Babasının bu tepkisine çok üzülen Necla, odasından dışarı çıkmaz, yemek yemez, kimseyle konuşmaz. Sevdiği insanı kaybetmenin ızdırabını içinden bir türlü atamaz. Babası kızını bu durumdan kurtarmak için uygun biri ile evlendirmek ister ve bazı görücüler gelmeye başlar. Necla halen Harun’u düşünmektedir. Dadısına yalvararak onu buldurmasını, yerini öğrenmesini ister. Necla’nın bu haline dayanamayan dadı görevlendirdiği biri vasıtasıyla Harun’un bir başka bostanda çalıştığını öğrenir ve Necla’ya söyler. Harun’un yerini öğrenen Necla sevinçlidir. Gelen görücülerden birine kızını vermeye niyetlenen Nevaf Bey, dadıya durumu söyler. Yakında şerbet içmeye eve geleceklerin olduğunu anlatır ve hazırlıklı olmalarını ister. Babasının kendisini başka biri ile evlendireceğini duyan Necla yıkılır. Bir an evvel Harun’a haber göndererek kendisini isteyenler olduğunu, babasının da bunu kabul ettiğini ve yakında şerbet içmeye geleceklerini, bunun için bir şeyler yapmasını bildirmek ister. Necla, ağlayarak dadısına yalvarıp son bir defa Harun’a haberci gönderip bu durumu ona bildirmek istediğini söyler. Dadı, “Peki ne söyleyeceksen söyle ilettireyim ve bu konuyu bir daha açmayalım. Baban duyarsa ikimizi de öldürür” der. Necla, önceden pişirttiği tavuğu mutfaktan alarak odasına çıkar. Daha evvel biriktirdiği altınları tavuğun içine iyice doldurur, sıkıca paket yaparak dadısına verir. “Dadı, bu tavuğu da haberciye ver. Harun’a versin. Belki benim elimden son bir defa bir şey yiyecek, beni isteyenler var. Beni kaçırabilirse kaçırsın. Ben evden dışarı çıkamıyorum. Yakında şerbet içilecek bir şeyler yapsın.” der. Dadı, paketi ve söylenecek sözleri haberciye intikal ettirir. Haberci, Harun’u bulur ve kuytu bir yere geçerler. Necla’nın isteğini söyler ve paketi Harun’a verir. Harun, paketi açınca pişirilmiş bir tavuk olduğunu görür ve haberciye dönerek, “Ben kendisini bu tavukla mı kaçıracağım benimle dalga mı geçiyor” diyerek tavuğu haberciye geri verir.

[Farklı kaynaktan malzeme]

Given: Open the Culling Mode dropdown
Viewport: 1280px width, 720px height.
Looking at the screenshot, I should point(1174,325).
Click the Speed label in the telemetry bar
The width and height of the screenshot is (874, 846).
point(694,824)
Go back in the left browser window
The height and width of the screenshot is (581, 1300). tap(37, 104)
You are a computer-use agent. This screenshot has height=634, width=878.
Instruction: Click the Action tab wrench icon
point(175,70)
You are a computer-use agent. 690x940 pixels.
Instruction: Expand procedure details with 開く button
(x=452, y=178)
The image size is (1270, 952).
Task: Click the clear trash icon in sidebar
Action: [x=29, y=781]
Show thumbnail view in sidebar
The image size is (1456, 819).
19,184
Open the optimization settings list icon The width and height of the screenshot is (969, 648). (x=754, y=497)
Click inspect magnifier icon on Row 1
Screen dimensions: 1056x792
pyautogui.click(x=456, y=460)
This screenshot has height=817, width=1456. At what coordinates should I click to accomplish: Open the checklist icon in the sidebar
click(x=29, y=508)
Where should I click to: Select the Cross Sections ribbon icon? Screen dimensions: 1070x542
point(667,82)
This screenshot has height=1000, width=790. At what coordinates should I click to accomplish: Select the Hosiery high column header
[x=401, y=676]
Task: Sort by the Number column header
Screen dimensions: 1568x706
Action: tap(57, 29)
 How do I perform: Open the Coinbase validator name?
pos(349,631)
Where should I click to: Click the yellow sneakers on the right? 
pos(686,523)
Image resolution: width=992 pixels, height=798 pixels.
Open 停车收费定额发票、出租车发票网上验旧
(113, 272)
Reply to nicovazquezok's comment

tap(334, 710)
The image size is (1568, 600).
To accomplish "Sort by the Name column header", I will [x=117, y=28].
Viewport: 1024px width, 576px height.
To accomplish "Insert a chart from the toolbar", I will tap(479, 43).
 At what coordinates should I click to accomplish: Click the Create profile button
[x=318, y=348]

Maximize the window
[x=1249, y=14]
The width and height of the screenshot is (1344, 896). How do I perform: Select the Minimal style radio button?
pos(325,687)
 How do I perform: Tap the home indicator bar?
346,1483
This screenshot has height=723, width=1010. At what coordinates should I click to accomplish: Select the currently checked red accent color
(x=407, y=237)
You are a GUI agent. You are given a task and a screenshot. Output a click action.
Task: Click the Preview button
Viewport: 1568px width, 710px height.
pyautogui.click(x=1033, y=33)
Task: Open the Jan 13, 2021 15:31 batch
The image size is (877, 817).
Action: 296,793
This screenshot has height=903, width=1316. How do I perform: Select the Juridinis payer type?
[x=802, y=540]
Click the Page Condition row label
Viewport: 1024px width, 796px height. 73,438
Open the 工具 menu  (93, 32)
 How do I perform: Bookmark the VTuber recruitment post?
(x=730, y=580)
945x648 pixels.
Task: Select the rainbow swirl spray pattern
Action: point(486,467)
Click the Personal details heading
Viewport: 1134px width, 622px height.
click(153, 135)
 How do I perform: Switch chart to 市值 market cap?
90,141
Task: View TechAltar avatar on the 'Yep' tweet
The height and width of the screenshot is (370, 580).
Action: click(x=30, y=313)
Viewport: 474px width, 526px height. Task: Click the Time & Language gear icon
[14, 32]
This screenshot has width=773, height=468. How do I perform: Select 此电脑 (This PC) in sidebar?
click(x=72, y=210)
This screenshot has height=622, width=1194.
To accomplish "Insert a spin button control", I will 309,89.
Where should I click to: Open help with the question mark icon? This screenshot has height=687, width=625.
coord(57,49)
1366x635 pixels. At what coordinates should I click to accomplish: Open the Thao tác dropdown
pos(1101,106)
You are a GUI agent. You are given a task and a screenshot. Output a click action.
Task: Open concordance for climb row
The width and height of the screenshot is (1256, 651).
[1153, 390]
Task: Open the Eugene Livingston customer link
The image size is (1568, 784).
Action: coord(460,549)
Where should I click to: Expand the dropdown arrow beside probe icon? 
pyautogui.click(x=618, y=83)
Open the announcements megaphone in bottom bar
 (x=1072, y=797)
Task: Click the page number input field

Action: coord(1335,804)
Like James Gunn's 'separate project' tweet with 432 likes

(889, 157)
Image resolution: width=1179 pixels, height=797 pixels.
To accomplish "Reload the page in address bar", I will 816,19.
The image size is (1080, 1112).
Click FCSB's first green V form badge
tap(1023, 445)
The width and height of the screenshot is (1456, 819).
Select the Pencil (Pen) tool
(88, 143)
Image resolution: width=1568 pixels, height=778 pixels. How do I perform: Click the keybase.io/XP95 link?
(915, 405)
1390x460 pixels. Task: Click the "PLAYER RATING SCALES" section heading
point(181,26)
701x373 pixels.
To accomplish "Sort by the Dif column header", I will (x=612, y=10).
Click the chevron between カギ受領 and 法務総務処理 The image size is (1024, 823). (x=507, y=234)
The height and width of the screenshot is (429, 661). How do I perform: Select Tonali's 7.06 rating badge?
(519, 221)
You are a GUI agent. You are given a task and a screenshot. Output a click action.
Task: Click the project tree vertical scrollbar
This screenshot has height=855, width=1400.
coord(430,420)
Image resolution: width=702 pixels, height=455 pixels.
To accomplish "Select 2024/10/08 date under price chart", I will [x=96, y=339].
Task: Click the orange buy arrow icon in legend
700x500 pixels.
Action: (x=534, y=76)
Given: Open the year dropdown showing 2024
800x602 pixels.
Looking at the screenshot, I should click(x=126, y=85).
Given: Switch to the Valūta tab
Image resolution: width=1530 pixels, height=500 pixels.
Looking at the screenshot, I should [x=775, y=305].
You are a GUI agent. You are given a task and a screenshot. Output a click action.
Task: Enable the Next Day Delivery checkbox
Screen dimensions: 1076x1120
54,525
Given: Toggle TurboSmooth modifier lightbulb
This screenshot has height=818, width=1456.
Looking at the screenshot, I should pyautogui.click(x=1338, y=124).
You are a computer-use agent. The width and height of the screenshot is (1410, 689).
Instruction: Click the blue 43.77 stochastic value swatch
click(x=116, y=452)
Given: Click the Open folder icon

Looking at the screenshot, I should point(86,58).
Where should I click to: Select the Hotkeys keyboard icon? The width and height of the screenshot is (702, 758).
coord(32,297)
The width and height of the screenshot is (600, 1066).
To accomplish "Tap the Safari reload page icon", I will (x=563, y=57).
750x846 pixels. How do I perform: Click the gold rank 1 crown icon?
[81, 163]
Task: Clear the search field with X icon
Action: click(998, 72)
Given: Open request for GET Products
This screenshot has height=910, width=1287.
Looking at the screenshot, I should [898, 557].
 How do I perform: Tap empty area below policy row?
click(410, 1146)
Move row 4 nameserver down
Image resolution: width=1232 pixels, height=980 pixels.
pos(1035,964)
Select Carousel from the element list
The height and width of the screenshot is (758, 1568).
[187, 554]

Haberci, tavuğu alır Harun’dan uzaklaştıktan sonra bir kenarda oturup bu tavuğu yemek için parçaladığında içinden altınlar dökülür. Neye uğradığını şaşıran haberci dökülen altınları toplar. Tavuğun içine koyup tekrar paketler ve hızla eve döner. Durumu dadıya anlatır. Dadı, Necla’nın odasına çıkıp Harun’un bu tavuğu geri gönderdiğini ve tavuğun içinin altın ile dolu olduğunu, bunu niye yaptığını sorunca Necla, “Ben bu tavuğun içini altın ile doldurdum ki bununla hazırlanıp beni kaçırsın. Kendisine imkan sağlamaya çalıştım fakat o bunu anlamamış, tavuğun içinin altın dolu olduğunu bilseydi belki bir şeyler yapmaya çalışacaktı” der.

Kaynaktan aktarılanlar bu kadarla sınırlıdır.